◆ Tasks for this exercise
1 – In the reader comments on the fracking moratorium, why does one commenter say the UK must sell more than £9b of goods and services overseas each year? Answer in one to three sentences.
2 – Pick up the reader comments on the fracking moratorium and extend them from the final comment onward.

◆ Document excerpt

+---+

Of the remaining 15 per cent of the vote, 10 per cent viewed the moratorium as being brought about by environmental pressure, and five per cent opted for ‘none of the above’.
A refrain of ‘keep it in the ground’ currently echoes around the comments section, which remains open to your comments on this subject. We do, however, ask that your comments remain on topic and that responses are concise and comply with our guidelines for the content of comments.
Keep the stuff in the ground for now, its value will increase until we’re desperate
Keep the stuff in the ground full stop.
I don’t want it in my lungs thank you very much.
The political pressure = environmental pressure in the questonaire.
A simple factoid to consider is : the UK imports almost 600 TWh gas /year at say £15/MWh (very variable) this means that the UK needs to sell goods and services overseas worth over £ 9b / year some of which could be offset by fracking. The potential savings are not clear (as fracking has been so limited), but now are unlikely to be realised until the economy hits the bottom.
The environmental / green lobby represent a small part of UK society that are comfortably off and who can afford the luxury of moral superiority; sadly the press over-represents this group.
I really wanted to answer a, b & c but in this instance it’s clear it’ s just a move to try and appease Northern voters and those of us with a desire to see the planet protected.
However, given the timing of it, I had to go ‘a’ – the Tories have defended fracking since day 1. Johnson is on record saying “no stone should remain unfracked”.
ASHRAE have been reporting problems with fracking in parts of the US, with contamination of surface with fracking chemicals and leakage from the well lining, as well as sub surface water, but the interested parties have more sway with congress, leaving it to local state enforcement to take action on a piecemeal footing.
So far the fracking experiment in the UK does not convince me that it will be of any benefit in our fuel economy, and the problems to date seem to far outweigh the possible returns.

+---+

◆ Data extract
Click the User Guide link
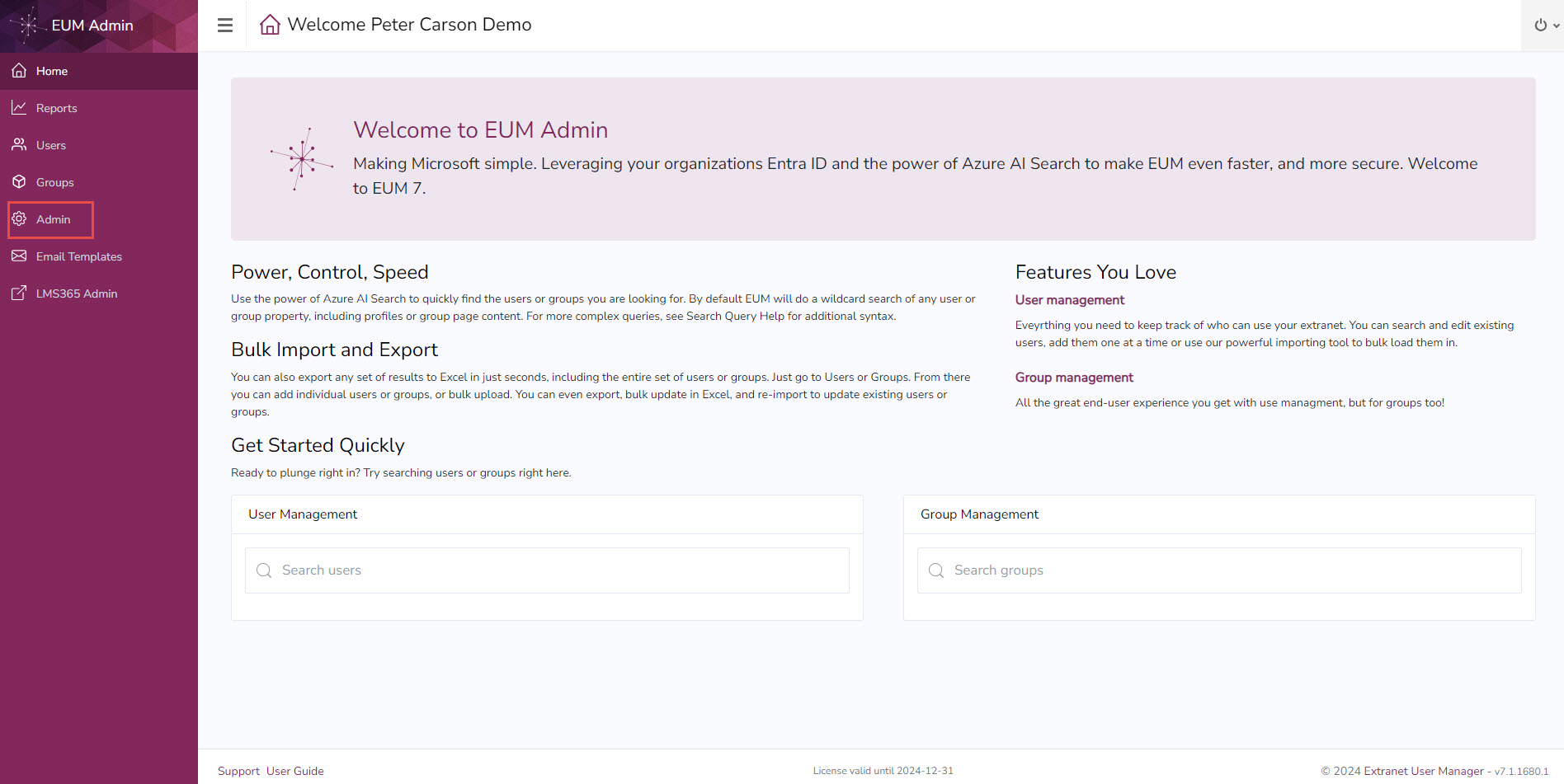Viewport: 1564px width, 784px height. [x=294, y=770]
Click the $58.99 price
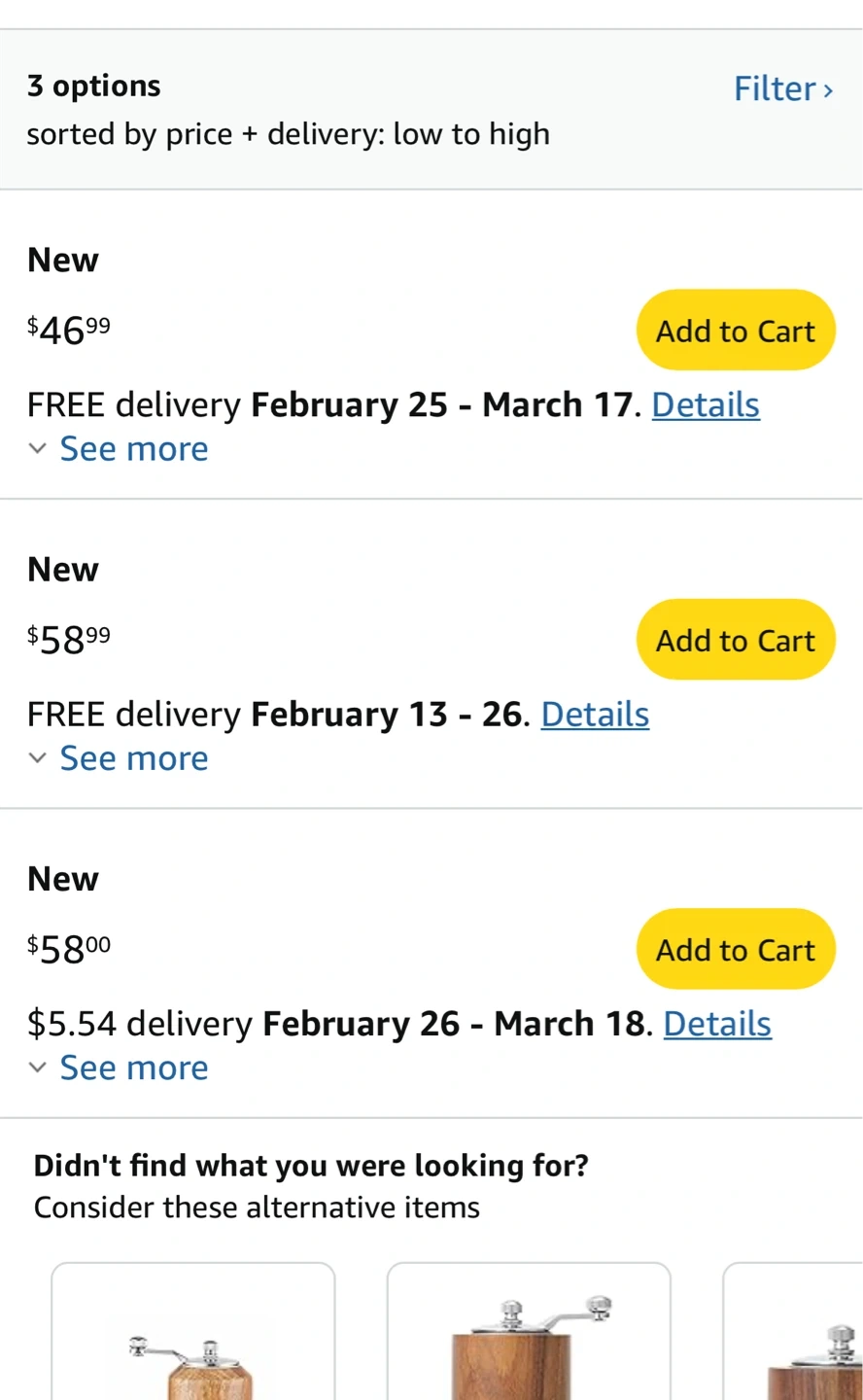The image size is (863, 1400). tap(69, 640)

+---+

◆ Responses by task
1 – The UK imports almost 600 TWh of gas a year at roughly £15/MWh, which the commenter notes is a very variable price. Paying for that gas means the country must sell goods and services abroad worth over £9b a year.

2 –
What about onshore wind? The government put a halt on supporting wind and put their weight behind fracking – why would they do that?
Let’s be realistic a reading of between 2.0 – 2.9 cannot be termed an earthquake. It is the equivalent of a bus driving by your house; a person may feel a slight quiver, if at all; there would be no damage to buildings. Globally, within this category, there are over 1 million occurrences per annum.
The risks versus the gains are minimal but in the UK we do have form for being susceptible to scaremongering and exaggerated lies.
The timing is very suspicious, and it’s only a moratorium not an outright ban. BoJo and the conservatives have a long history of fine words and no action and there are a number of big issues for the country whose decisions have been pushed into the future which is suspicious in itself: Eg. HS2, Heathrow expansion, …
Re. Fracking. We apparently have a climate emergency so logically fracking should be banned along with any further fossil fuel exploration – let’s concentrate on making what we have more environmentally efficient.
For me earthquakes are not the primary issue with fracking, it is the pollution of the water table which is obscenely stupid.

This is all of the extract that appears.